**What is needed:** Go through the entries below and copy each line that holds the word "showing".

**Data items:**
☆ ☆ ☆ ☆

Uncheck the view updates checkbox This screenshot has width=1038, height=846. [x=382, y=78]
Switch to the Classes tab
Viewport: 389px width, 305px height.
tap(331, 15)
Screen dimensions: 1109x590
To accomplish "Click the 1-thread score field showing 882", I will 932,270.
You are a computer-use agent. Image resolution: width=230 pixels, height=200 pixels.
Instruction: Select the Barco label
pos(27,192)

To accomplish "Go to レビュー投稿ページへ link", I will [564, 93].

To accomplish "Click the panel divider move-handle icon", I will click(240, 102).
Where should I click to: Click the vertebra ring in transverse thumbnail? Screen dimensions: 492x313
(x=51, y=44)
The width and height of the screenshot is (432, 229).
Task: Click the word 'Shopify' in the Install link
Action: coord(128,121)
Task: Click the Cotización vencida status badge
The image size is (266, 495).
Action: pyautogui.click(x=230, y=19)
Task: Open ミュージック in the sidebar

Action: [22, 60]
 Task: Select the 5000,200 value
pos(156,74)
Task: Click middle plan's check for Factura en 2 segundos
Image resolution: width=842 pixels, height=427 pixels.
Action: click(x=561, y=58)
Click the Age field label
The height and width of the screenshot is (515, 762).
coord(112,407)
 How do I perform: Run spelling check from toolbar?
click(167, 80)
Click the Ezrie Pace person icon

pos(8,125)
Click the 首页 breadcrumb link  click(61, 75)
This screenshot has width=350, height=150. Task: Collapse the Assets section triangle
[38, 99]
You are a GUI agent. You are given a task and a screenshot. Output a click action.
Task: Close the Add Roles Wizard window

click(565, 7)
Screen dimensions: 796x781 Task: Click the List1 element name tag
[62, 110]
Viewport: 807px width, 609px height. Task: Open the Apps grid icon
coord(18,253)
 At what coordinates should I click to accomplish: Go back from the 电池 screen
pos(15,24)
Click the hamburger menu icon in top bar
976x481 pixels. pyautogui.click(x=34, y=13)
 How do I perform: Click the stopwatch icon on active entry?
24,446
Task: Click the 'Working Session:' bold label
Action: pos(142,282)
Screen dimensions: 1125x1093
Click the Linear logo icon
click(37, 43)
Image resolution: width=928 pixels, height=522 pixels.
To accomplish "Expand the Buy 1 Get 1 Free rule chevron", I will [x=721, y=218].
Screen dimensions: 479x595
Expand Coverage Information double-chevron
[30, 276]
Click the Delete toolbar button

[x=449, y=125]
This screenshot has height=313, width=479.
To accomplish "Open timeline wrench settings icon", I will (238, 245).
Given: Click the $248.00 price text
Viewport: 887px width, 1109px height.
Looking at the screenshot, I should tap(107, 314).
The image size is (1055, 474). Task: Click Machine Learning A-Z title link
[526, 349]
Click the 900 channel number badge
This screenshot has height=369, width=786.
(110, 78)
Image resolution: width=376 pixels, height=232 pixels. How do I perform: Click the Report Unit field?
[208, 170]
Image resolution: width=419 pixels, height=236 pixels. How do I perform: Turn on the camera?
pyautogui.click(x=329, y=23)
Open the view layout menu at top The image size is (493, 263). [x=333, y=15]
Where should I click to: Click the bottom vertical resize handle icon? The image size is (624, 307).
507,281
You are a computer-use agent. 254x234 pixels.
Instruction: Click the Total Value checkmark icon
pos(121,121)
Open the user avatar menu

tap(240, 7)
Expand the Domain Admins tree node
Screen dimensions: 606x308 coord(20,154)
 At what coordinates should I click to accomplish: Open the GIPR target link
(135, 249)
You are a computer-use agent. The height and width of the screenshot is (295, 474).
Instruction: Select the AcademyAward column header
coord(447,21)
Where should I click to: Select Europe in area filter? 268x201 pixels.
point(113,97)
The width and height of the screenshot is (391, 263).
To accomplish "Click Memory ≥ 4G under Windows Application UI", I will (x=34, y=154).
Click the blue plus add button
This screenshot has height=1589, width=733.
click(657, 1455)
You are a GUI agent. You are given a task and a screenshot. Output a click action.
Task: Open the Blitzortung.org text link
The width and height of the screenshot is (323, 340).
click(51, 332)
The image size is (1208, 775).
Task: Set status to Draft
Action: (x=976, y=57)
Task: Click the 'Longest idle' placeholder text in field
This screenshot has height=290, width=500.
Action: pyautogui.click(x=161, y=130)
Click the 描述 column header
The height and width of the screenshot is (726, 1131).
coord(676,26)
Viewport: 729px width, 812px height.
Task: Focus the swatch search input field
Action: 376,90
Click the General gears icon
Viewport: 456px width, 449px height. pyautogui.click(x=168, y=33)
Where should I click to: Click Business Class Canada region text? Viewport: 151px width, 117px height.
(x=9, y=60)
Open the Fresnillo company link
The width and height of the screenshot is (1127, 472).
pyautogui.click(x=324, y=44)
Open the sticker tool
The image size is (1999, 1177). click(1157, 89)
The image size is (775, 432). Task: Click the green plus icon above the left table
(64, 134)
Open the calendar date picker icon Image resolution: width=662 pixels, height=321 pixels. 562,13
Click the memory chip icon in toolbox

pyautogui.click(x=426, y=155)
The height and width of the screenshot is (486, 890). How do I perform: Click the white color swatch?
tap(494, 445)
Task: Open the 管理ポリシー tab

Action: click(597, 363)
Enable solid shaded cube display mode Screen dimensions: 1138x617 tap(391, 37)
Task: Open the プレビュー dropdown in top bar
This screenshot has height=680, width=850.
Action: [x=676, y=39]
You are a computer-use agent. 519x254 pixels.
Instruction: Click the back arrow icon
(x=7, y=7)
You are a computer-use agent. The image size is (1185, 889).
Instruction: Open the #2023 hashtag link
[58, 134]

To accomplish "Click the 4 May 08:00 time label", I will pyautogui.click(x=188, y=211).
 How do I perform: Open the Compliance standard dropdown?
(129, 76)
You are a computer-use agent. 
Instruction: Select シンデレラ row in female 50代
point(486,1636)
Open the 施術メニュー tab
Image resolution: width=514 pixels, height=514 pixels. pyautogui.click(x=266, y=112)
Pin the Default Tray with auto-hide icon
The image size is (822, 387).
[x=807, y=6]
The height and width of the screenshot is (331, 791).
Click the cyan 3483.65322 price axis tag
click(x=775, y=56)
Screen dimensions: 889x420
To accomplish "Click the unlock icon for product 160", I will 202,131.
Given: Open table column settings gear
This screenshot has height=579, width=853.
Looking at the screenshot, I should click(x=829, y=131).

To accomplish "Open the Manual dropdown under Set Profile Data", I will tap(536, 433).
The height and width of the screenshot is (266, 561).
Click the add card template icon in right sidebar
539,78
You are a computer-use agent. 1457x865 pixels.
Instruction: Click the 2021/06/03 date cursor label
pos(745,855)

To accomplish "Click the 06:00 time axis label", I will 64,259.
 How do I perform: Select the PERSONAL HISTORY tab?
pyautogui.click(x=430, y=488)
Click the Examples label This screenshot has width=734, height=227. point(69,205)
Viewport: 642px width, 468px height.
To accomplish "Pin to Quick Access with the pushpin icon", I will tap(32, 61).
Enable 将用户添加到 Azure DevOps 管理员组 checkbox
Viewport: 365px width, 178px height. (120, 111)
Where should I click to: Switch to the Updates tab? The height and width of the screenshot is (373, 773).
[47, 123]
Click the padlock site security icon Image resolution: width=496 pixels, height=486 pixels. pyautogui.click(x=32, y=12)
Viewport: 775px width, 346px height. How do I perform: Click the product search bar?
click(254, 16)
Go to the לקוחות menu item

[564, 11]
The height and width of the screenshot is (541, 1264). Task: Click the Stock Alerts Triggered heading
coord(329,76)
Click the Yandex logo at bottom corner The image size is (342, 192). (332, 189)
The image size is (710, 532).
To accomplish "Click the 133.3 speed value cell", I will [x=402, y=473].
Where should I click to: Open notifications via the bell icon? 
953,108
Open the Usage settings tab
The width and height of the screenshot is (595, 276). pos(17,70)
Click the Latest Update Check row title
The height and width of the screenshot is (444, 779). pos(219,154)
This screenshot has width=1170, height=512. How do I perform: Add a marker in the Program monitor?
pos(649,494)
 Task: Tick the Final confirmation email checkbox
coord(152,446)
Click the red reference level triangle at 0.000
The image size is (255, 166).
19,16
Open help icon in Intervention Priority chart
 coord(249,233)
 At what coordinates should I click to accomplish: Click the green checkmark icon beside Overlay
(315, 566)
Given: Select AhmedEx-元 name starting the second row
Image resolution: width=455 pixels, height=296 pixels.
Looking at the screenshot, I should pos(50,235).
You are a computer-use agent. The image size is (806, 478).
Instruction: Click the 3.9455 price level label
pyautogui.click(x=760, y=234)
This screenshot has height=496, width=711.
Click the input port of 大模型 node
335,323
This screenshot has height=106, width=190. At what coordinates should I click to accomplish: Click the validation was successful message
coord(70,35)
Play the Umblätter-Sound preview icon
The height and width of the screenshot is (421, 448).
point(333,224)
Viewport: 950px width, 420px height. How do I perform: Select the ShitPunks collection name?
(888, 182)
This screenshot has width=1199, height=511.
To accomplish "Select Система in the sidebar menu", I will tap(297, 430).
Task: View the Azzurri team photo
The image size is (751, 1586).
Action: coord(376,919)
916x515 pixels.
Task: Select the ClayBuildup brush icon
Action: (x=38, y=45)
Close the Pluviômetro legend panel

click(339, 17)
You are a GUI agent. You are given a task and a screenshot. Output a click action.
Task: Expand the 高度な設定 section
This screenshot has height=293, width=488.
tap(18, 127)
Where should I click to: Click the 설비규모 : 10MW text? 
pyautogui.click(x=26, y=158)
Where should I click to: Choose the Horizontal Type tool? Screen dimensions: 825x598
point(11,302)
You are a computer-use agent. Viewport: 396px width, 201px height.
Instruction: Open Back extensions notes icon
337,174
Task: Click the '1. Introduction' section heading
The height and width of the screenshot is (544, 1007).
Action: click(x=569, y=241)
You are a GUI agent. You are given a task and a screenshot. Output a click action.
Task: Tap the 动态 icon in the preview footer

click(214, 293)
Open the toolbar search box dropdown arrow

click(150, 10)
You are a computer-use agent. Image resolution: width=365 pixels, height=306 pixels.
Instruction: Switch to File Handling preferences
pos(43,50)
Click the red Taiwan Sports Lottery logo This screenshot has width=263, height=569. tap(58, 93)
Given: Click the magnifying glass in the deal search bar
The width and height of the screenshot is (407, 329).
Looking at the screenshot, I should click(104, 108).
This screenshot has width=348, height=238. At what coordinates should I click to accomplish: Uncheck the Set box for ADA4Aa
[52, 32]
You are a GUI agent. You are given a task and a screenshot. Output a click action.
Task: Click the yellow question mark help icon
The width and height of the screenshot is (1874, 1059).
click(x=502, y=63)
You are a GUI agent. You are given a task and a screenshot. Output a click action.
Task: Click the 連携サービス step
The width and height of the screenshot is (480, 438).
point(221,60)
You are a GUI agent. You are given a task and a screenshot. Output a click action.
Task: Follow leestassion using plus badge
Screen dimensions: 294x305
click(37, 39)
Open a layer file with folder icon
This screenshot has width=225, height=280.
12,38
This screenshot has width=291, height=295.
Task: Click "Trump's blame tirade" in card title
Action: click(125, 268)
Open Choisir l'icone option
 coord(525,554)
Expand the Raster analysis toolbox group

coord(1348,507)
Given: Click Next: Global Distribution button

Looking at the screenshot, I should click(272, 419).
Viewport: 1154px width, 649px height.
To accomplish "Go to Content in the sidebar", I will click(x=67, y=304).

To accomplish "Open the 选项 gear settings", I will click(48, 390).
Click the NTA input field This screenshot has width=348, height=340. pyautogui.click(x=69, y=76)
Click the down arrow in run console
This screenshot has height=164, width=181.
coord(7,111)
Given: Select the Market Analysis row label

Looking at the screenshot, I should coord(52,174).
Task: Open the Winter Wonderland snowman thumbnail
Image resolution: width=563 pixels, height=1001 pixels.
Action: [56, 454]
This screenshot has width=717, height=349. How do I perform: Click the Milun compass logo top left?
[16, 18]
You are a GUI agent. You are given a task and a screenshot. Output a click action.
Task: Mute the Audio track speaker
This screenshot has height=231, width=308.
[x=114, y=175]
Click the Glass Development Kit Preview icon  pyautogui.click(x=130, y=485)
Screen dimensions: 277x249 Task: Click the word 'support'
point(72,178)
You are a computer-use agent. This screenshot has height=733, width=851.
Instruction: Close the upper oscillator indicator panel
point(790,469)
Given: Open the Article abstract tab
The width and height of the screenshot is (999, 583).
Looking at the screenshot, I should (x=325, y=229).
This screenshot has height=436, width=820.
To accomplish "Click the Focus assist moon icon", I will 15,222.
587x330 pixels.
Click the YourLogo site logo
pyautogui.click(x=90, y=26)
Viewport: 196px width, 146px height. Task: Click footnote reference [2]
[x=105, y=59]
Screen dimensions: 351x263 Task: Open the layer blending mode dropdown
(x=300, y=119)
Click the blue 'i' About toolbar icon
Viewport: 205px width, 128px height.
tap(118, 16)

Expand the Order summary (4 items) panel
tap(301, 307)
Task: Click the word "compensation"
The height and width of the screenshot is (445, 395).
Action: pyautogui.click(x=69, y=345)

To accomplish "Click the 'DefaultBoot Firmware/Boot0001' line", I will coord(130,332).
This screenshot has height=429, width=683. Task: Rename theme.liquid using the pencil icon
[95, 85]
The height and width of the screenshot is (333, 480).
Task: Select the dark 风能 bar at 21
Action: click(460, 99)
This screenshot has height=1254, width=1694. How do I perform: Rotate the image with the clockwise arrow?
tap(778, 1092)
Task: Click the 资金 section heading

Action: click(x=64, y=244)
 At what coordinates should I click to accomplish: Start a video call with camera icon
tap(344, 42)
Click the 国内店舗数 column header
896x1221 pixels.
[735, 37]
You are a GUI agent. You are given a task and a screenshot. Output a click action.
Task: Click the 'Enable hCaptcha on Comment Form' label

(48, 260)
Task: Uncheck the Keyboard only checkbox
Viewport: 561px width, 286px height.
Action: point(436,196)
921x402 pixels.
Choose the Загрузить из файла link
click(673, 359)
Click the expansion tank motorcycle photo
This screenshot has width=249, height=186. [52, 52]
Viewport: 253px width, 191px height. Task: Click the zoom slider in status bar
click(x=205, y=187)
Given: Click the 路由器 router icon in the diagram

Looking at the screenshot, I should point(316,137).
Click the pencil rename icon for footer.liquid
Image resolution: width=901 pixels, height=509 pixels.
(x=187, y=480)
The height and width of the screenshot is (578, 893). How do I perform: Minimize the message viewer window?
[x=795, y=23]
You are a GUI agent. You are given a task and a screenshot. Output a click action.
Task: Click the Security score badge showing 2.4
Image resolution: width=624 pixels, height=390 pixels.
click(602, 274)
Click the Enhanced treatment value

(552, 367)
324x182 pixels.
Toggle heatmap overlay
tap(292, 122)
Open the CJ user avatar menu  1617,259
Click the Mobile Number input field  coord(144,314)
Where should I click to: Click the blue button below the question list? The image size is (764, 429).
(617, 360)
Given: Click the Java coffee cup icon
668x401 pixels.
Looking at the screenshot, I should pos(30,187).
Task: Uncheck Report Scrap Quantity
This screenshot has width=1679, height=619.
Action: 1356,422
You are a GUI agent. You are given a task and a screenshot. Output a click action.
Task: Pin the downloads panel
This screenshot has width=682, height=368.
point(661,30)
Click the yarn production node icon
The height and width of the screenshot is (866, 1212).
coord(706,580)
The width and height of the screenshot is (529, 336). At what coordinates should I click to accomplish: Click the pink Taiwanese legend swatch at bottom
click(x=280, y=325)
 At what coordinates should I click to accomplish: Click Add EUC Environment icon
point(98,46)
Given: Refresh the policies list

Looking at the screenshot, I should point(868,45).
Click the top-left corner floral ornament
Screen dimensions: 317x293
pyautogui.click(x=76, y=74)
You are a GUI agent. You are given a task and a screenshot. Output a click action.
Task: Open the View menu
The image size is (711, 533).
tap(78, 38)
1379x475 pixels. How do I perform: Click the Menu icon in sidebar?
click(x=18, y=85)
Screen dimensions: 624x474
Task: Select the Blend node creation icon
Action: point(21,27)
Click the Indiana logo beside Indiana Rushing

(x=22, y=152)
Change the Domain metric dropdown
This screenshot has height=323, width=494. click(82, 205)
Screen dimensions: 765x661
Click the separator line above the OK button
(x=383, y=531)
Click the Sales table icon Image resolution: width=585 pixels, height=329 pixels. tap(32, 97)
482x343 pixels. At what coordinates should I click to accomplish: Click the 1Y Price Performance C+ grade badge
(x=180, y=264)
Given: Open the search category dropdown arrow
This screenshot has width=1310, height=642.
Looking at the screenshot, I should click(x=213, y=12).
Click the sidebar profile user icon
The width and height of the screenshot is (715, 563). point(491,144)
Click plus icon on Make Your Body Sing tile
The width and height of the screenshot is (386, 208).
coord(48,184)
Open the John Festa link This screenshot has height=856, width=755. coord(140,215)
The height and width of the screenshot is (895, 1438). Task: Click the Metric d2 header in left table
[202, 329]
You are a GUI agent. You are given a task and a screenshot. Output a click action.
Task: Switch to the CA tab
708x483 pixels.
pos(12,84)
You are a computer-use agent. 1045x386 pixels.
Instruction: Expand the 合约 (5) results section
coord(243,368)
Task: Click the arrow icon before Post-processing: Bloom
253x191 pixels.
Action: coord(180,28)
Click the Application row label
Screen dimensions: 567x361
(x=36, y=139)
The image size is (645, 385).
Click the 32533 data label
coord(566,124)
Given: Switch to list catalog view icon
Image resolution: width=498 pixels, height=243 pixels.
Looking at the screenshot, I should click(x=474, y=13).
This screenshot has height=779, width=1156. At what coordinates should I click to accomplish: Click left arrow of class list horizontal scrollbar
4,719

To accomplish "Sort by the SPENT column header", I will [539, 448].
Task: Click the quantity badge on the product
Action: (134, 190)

☆ ☆ ☆ ☆

**Task response:**
To accomplish "Click the 1-thread score field showing 882", I will 932,270.
Task: Click the Security score badge showing 2.4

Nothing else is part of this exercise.